Die Einflüsse von Open Access auf das Verhältnis der Universitäten untereinander
Bei Twitter habe ich einen Link zu einem interessanten Artikel von Angela Sutton zum Thema Open Access und der Einfluß auf das Verhältnis der Universitäten untereinander gelesen (Titel des Blogpost: Does Information want to be free?). Ein wichtiger Aspekt sprach Sutton in ihrem Beitrag an. Open Access hat nicht nur Auswirkungen auf die Verlagsbranche, sondern vielmehr auch auf das Innenverhältnis der Universitäten. Wie das? Nachdem der politische Wille zu Open Access bei der DFG da ist (Stichwort Merkblatt und Förderung), wird es wohl nicht mehr Jahre dauern, bis sich Open Access im Wissenschaftsbetrieb etabliert hat – bei der einen Disziplin eher, bei anderen langsamerer.

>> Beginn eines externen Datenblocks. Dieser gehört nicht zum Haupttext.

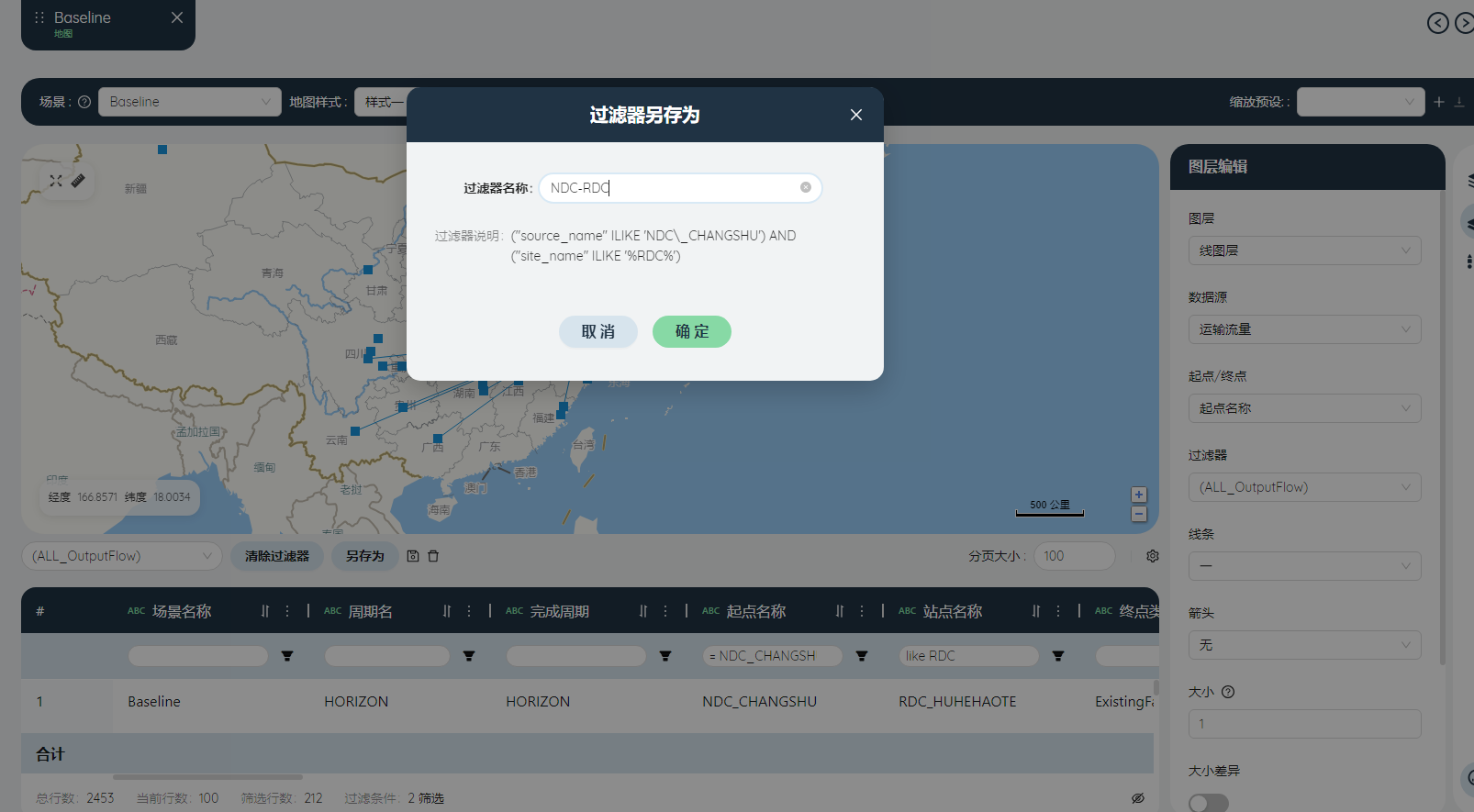Clear the filter name text icon
1474x812 pixels.
806,187
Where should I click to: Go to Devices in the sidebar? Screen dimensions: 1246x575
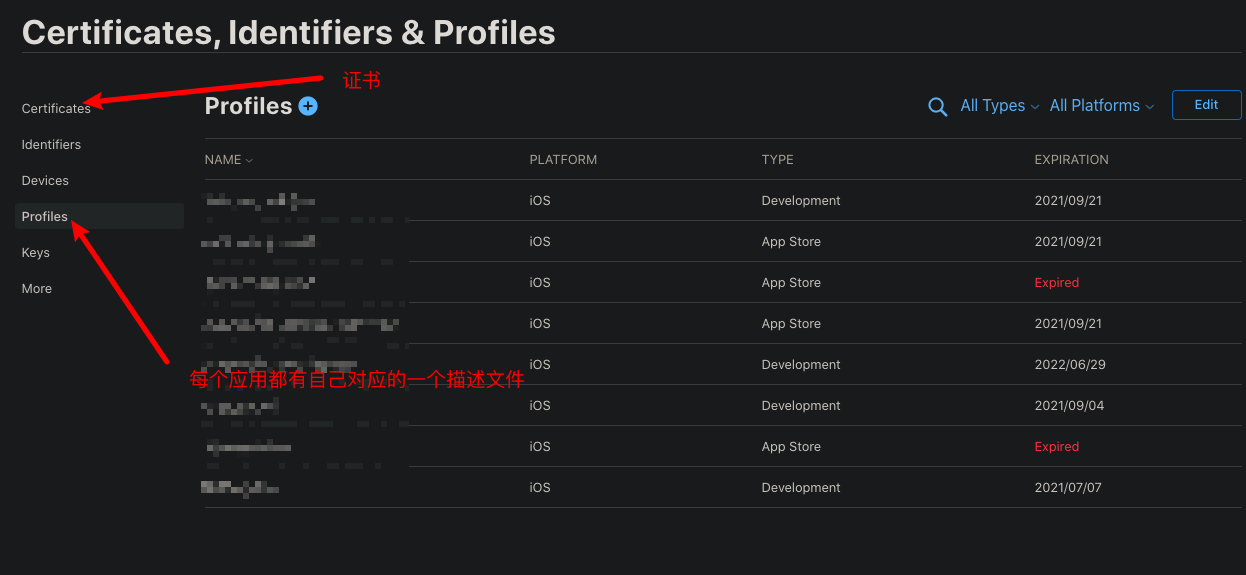(x=45, y=180)
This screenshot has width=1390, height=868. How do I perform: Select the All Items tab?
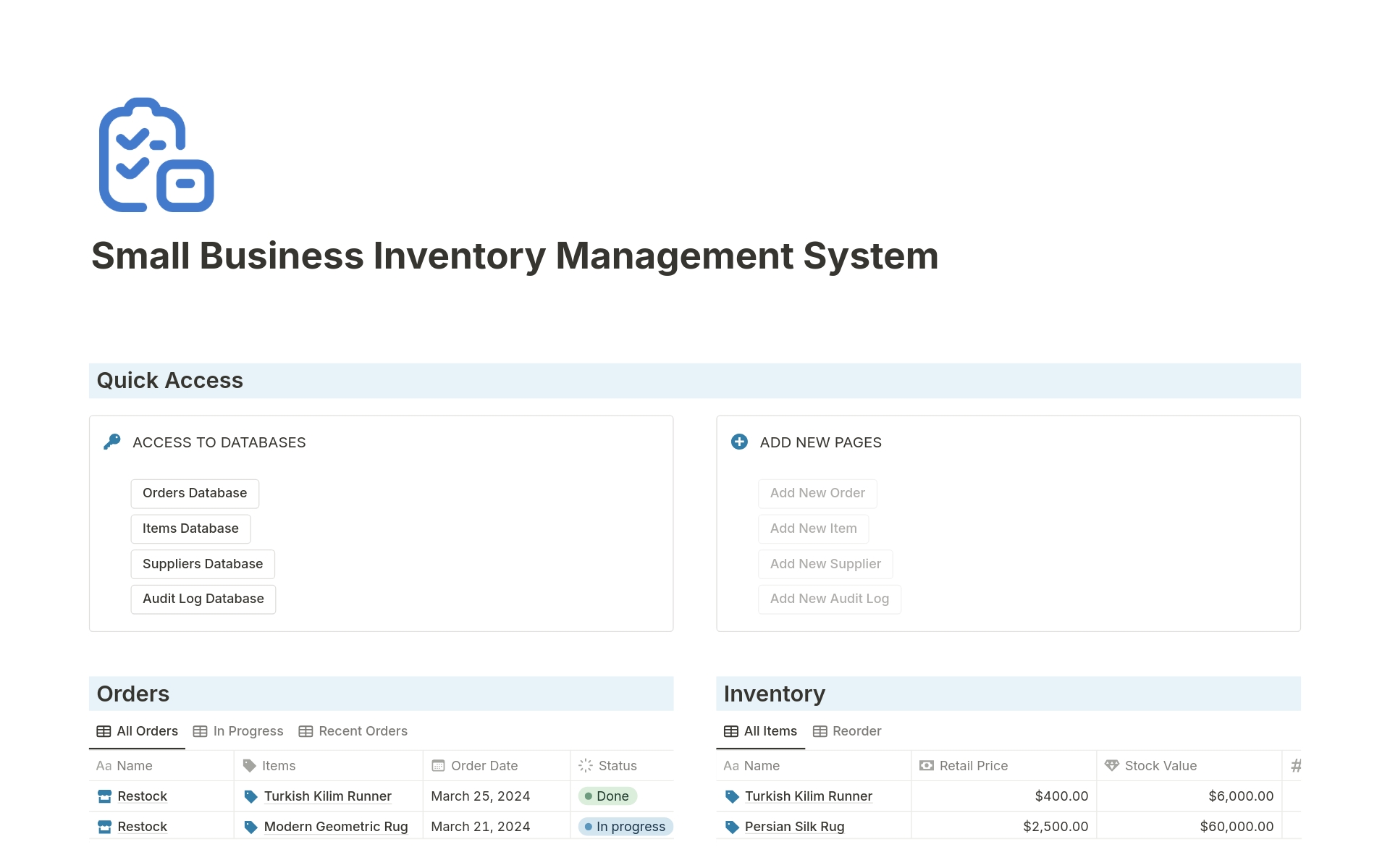(x=762, y=731)
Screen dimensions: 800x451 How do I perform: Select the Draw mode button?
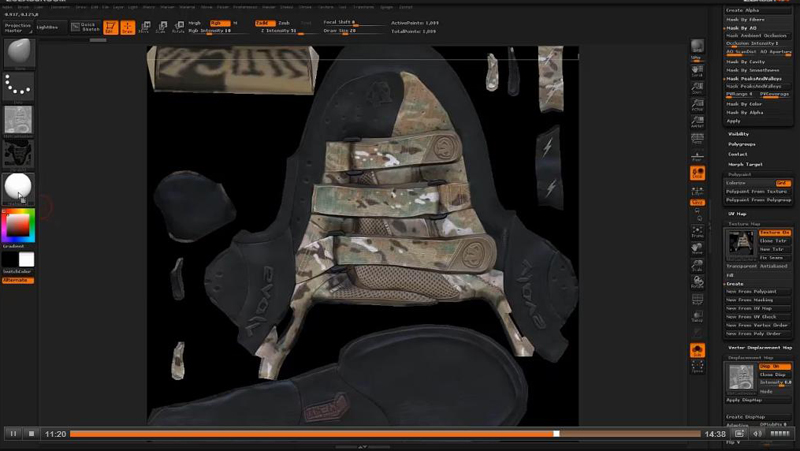click(127, 27)
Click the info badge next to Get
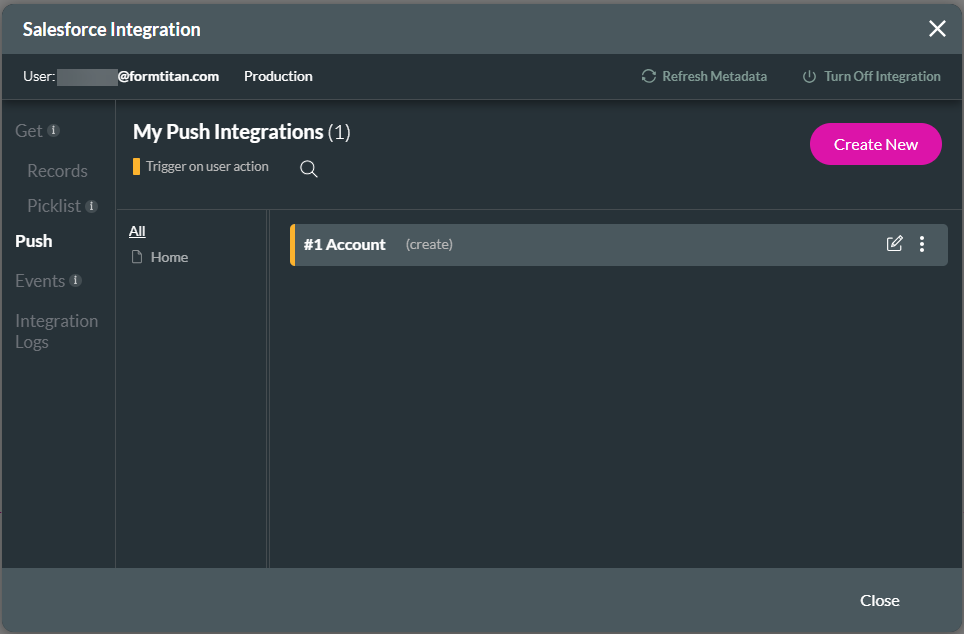 [55, 129]
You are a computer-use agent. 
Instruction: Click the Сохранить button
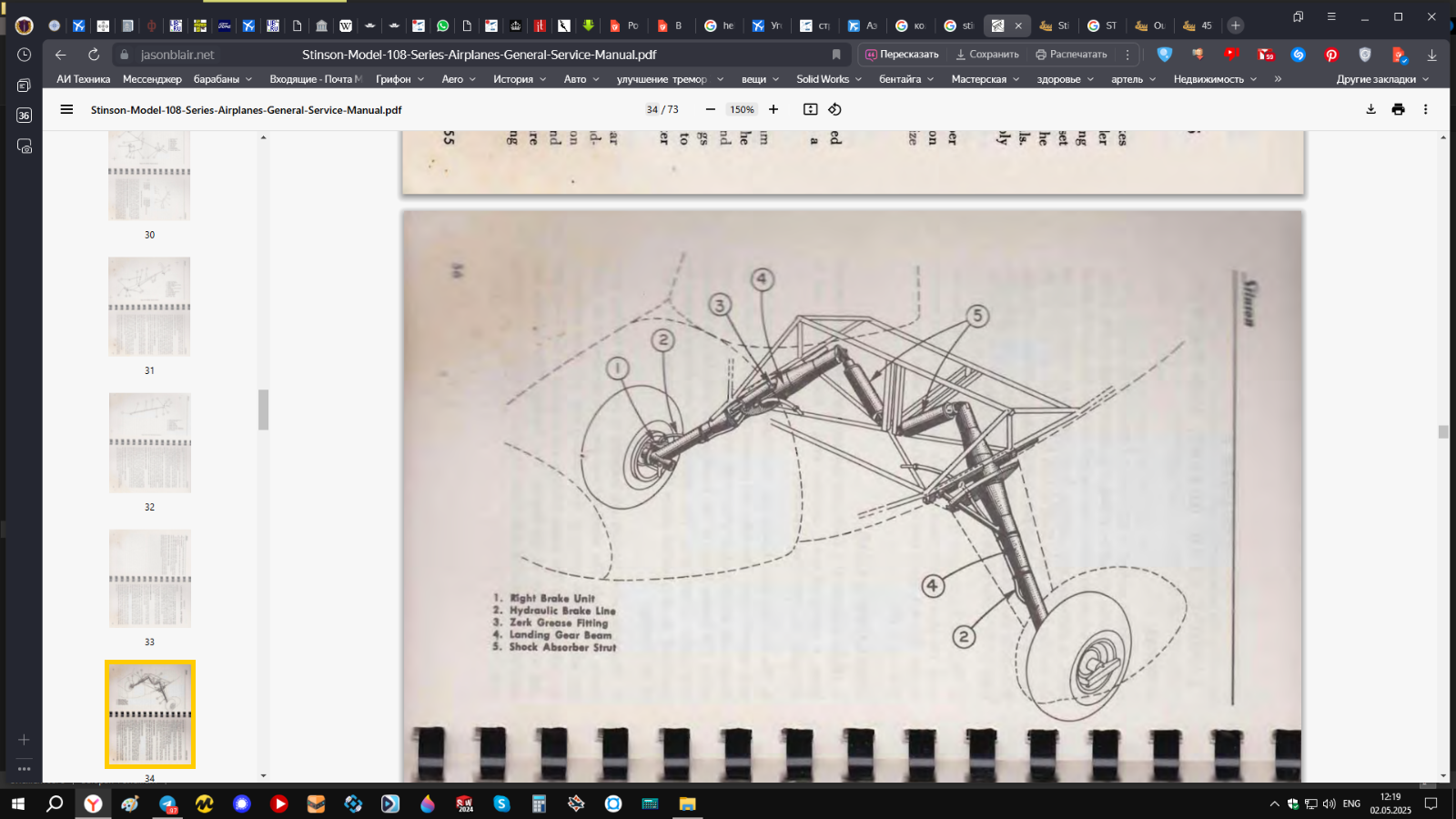(x=987, y=55)
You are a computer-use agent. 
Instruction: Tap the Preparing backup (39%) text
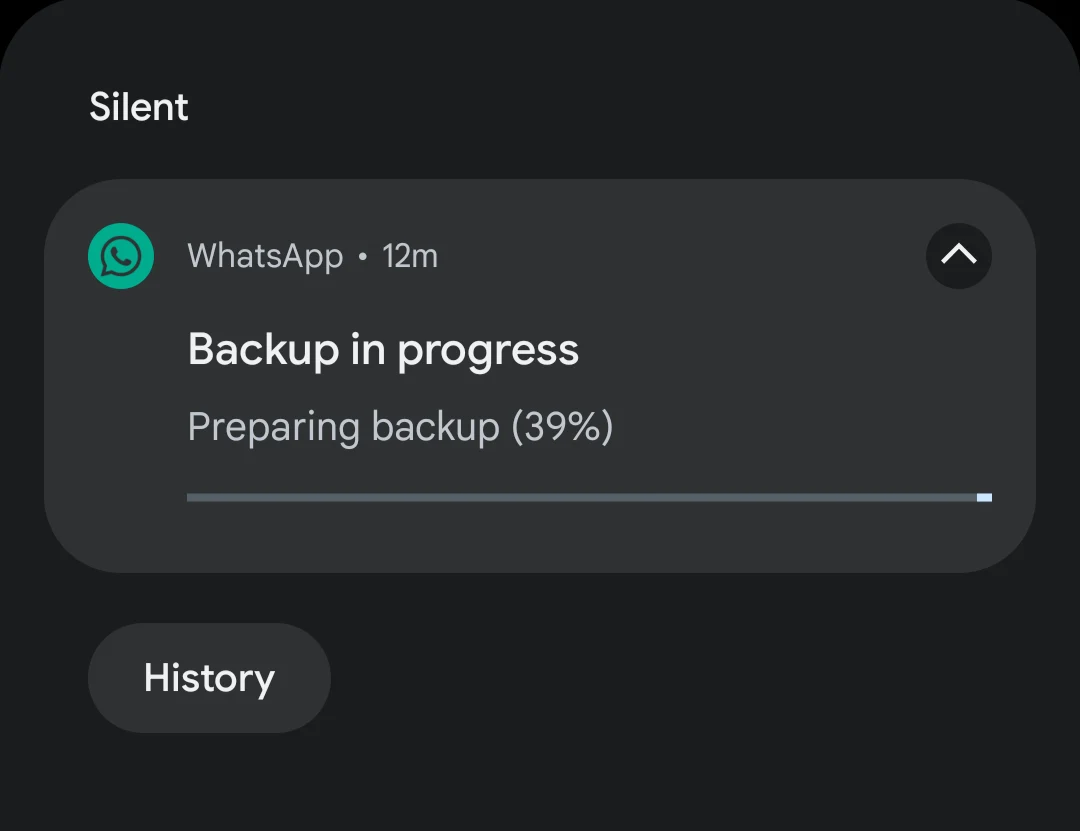(399, 426)
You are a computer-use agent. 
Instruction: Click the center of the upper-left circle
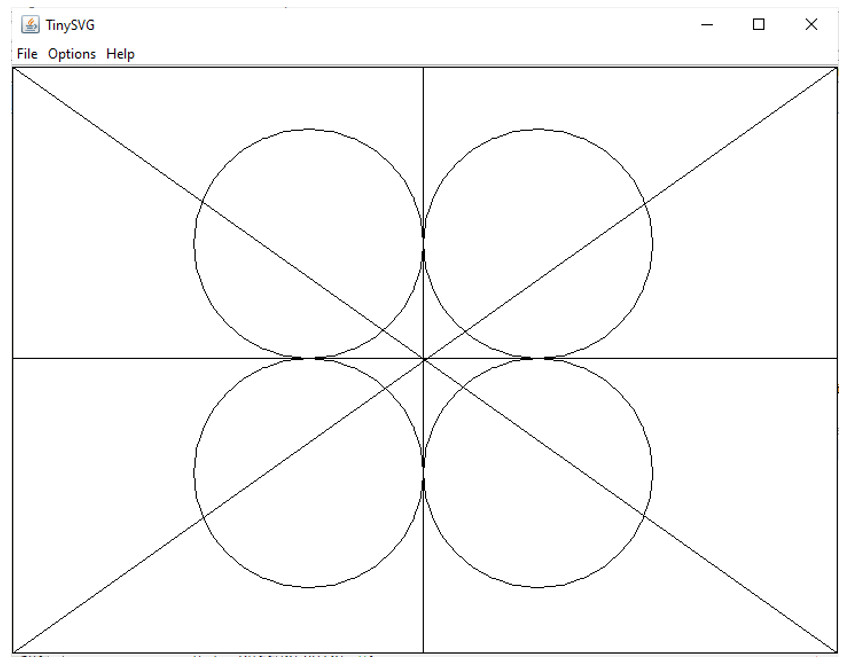pyautogui.click(x=309, y=243)
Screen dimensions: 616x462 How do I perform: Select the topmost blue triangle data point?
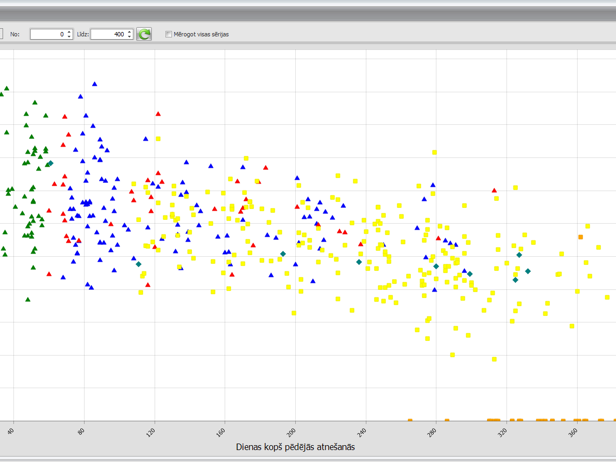pos(94,85)
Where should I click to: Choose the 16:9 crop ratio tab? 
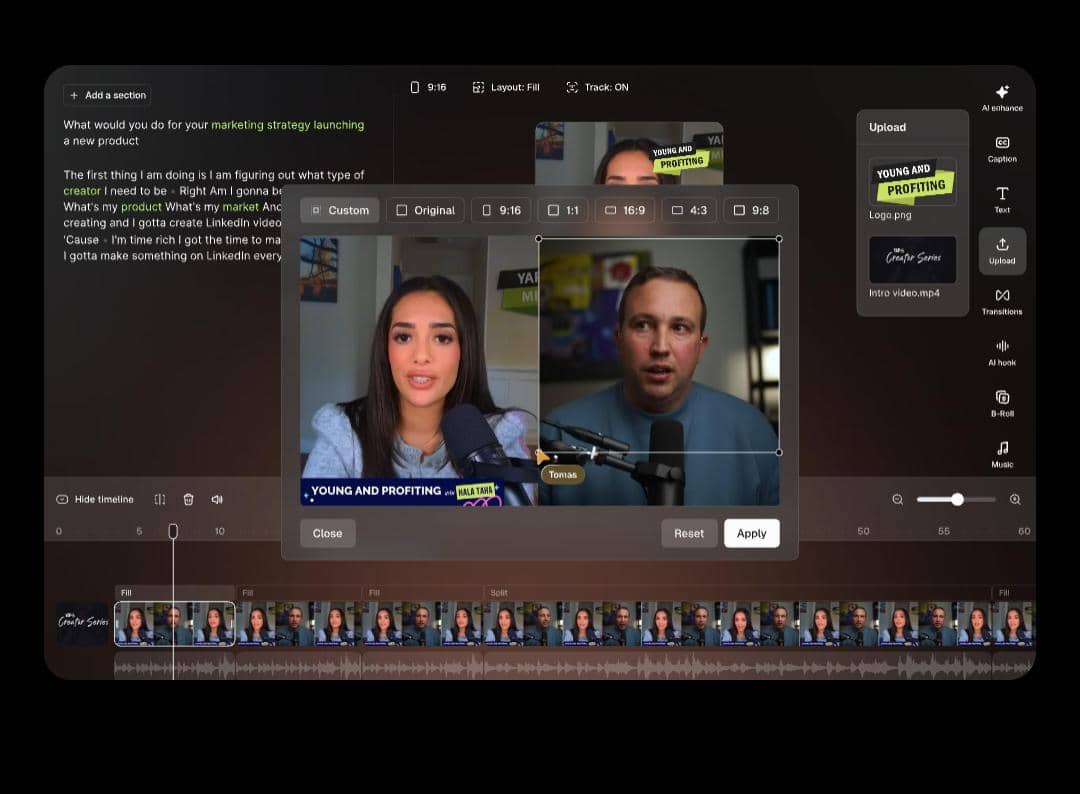pyautogui.click(x=625, y=210)
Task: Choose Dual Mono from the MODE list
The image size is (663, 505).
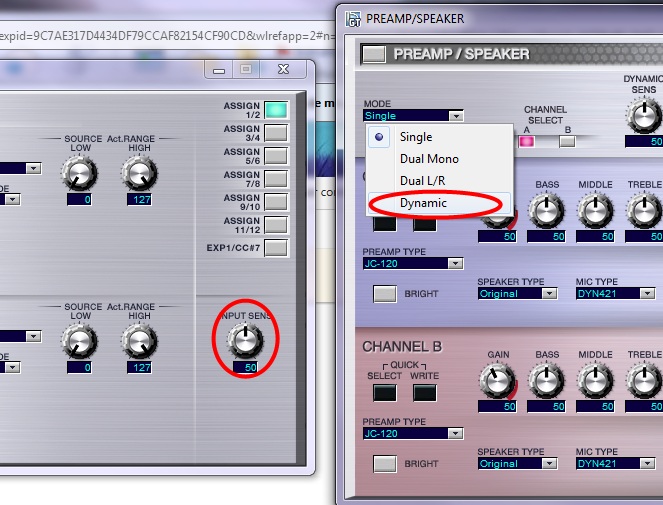Action: [x=430, y=159]
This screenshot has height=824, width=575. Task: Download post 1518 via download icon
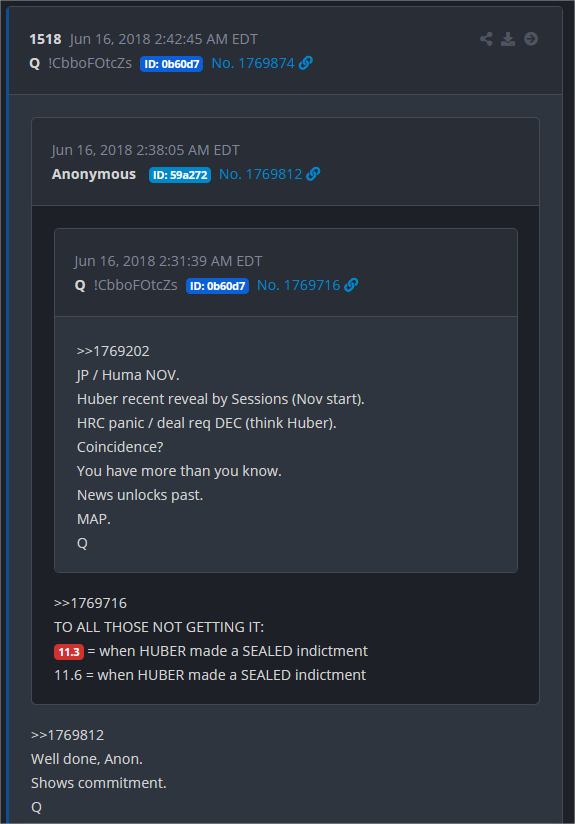coord(508,39)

Besonders stark wird es die Geisteswissenschaften treffen, denn hier sind Drittmittel in der Regel DFG-Mittel. Da wird dann wohl bald nach der Bereitschaft und den Erfahrungen zu diesem Thema gefragt werden. Projektgruppen, die dann nichts vorweisen können oder sogar eine Ablehnung signalisieren, werden es schwieriger haben, Mittel zugewiesen zu bekommen. Nimmt man dann noch die Diskussion um das leidige Thema “Eliteuniversität” hinzu, so sind Konfliktfelder am Horizont zu erkennen. Aber andererseits bietet Open Access genau den kleineren Universitäten, die Wissenschaftsszene in Bewegung zu versetzen. Ich bin gespannt, wie es hier weitergeht. Was meinen Sie?
- Link zum Artikel von Angela Sutton: Does Information want to be free?
P. S. In Leipzig ist mit AEON. Forum für junge Geschichtswissenschaft und Arbeitstitel. Forum für Leipziger Promovierende auf der Open Access-Plattform Wissens-Werk.de ein guter Anfang für die zweitälteste Hochschule Deutschlands gemacht.